### Questions
[1] Reproduisez mot pour mot le passage du texte sur Quetelet compris entre "Il y a par ailleurs" et "corde à son arc.", ces deux extraits inclus.
[2] Selon le texte sur Quetelet, qui lui a fait découvrir la statistique ?

### Texte à lire
--------------------------------------------------

Dans cette lettre, Quetelet ne parle pas de ses autres rencontres avec l’astronome François Arago, le mathématicien Joseph Fourier ou encore le naturaliste Alexandre de Humboldt. Quelle audace, mais quel investissement ! Quetelet écoute tous ces savants avec passion, les interroge sans arrêt, leur propose son aide pour lire un manuscrit ou leur fournir un renseignement. Son projet ne peut que leur plaire ! Il n’est pas étonnant que ces hommes l’aident à rédiger le rapport que cet enthousiaste doit remettre à son ministre. Et l’audace va payer… mais, lentement, car l’observatoire ne sera pas terminé avant 1832, année pendant laquelle Quetelet s’y installe avec le statut de directeur.
C’est aussi bien intéressant, la statistique
Devoir attendre huit ans pour voir son projet aboutir permet à Quetelet de s’adonner à de nouvelles activités. Certaines font partie de sa stratégie de persuasion : enseigner l’astronomie et la physique dans des cours publics pour adultes, créer une revue scientifique belge avec son directeur de thèse, utiliser l’Académie pour construire des réseaux de savants… Parmi les autres activités, deux disciplines nouvelles rapportées de Paris l’attirent. Il s’agit en premier lieu du calcul des probabilités dont il apprécie l’usage dans le domaine des assurances et qui lui donne l’occasion de proposer des Instructions populaires sur le calcul des probabilités, remarquables d’un point de vue pédagogique[2]. Ce petit livre est publié en 1828, l’année où le gouvernement le nomme astronome (sans observatoire !) et lui demande de renoncer à ses enseignements à l’Athénée.
Il y a par ailleurs la statistique que lui a fait découvrir Fourier. Ce dernier lui présente le docteur Louis-René Villermé, chirurgien pendant l’épopée napoléonienne qui s’est reconverti en s’intéressant à l’hygiène publique avec des analyses statistiques, dont un mémoire sur les prisons qui lui a permis d’être élu à l’Académie de médecine de Paris, en 1823. Quetelet se lance dans des études semblables en Belgique, ce qui lui permet d’ajouter une corde à son arc.
En 1831, Quetelet rédige trois mémoires importants, Recherches sur la loi de croissance de l’homme, Recherches sur le penchant au crime aux différents âges et Recherches sur le poids de l’homme aux différents âges. Ces mémoires fournissent une partie importante des matériaux pour un ouvrage dont l’impact sera important : Sur l’homme et le développement de ses facultés ou Essai de physique sociale (1835).

--------------------------------------------------

### Données fournies
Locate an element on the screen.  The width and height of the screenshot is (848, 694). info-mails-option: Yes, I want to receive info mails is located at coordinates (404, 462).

--------------------------------------------------

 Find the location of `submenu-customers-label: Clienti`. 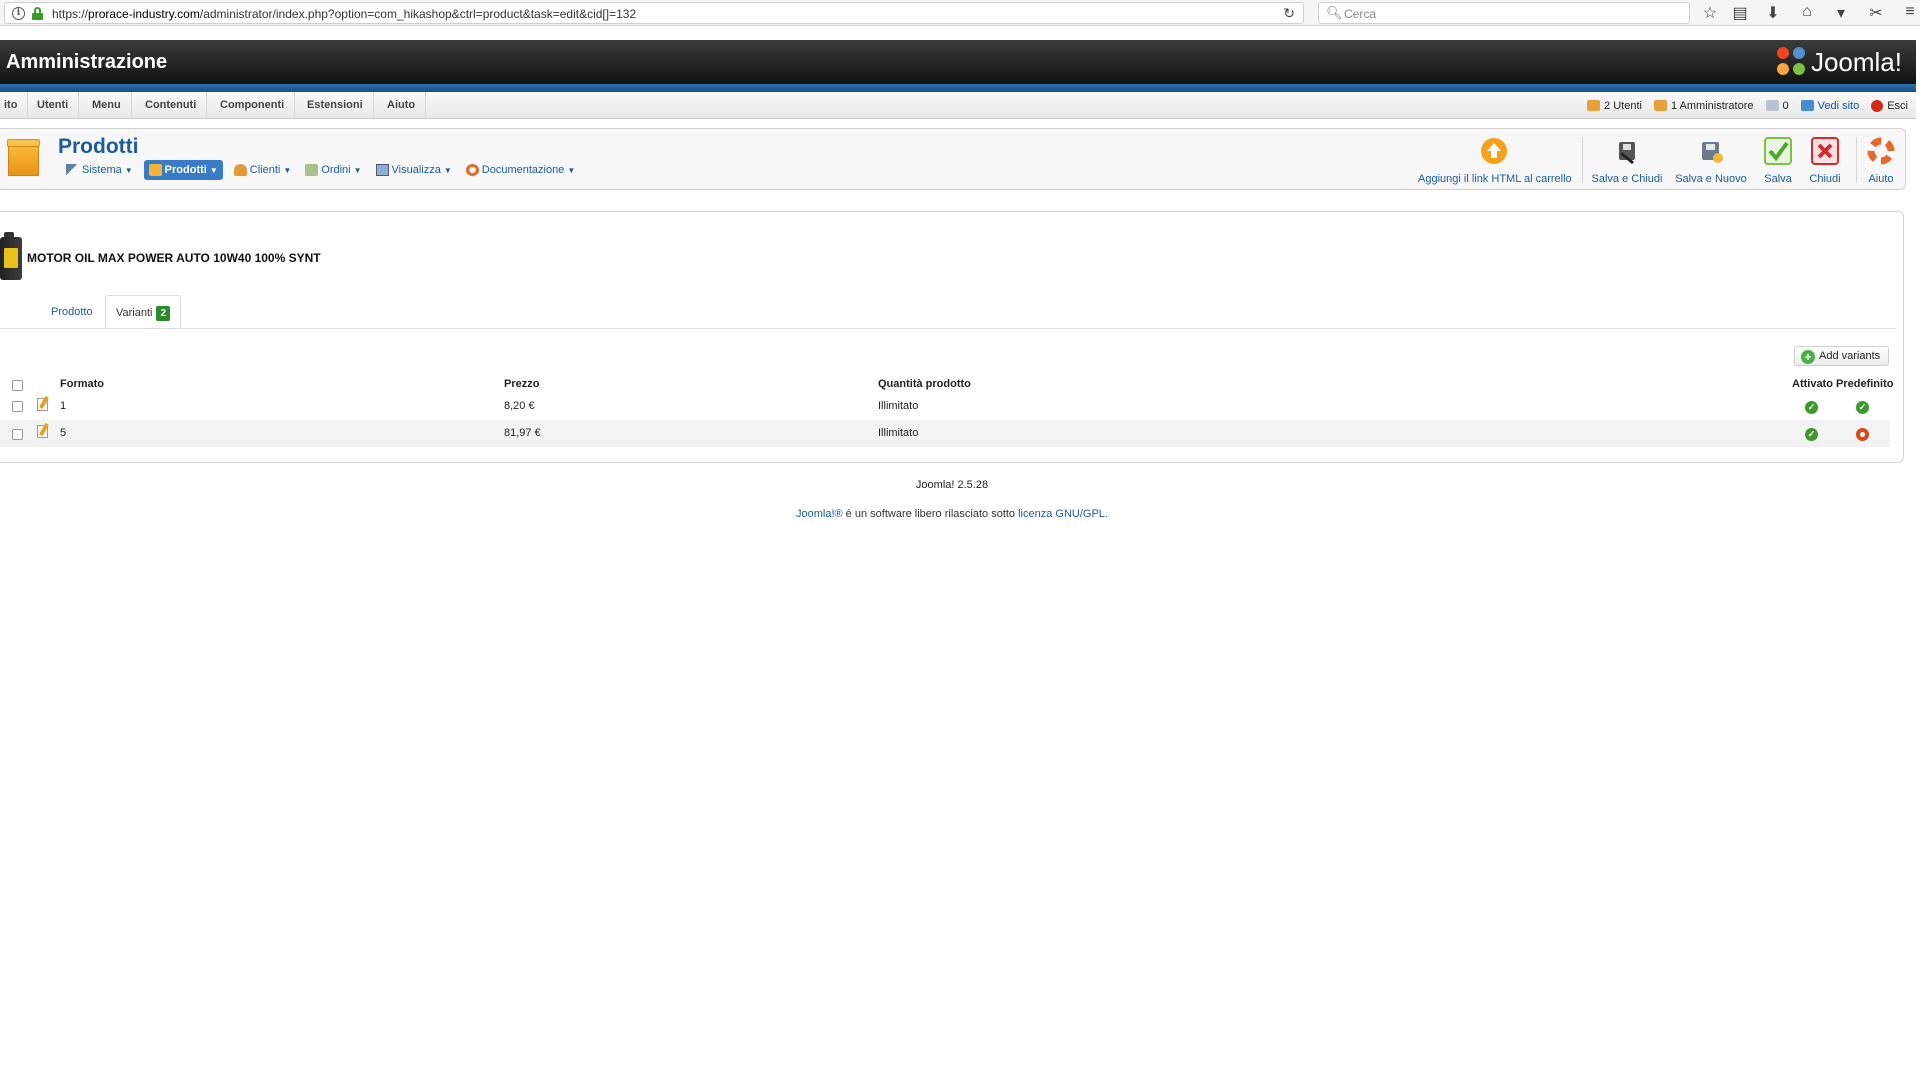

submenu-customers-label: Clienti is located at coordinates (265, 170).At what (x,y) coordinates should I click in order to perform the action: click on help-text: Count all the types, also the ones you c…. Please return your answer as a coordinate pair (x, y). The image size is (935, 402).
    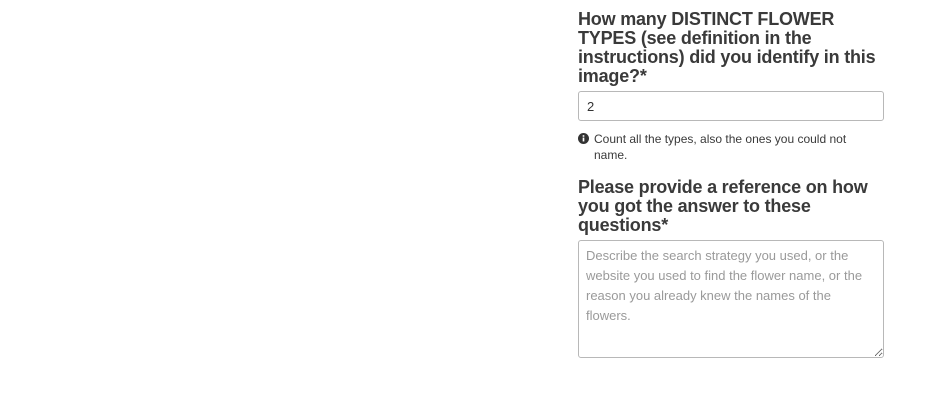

--------------------------------------------------

### Réponses numérotées
[1]
Il y a par ailleurs la statistique que lui a fait découvrir Fourier. Ce dernier lui présente le docteur Louis-René Villermé, chirurgien pendant l’épopée napoléonienne qui s’est reconverti en s’intéressant à l’hygiène publique avec des analyses statistiques, dont un mémoire sur les prisons qui lui a permis d’être élu à l’Académie de médecine de Paris, en 1823. Quetelet se lance dans des études semblables en Belgique, ce qui lui permet d’ajouter une corde à son arc.

[2] Le mathématicien Joseph Fourier.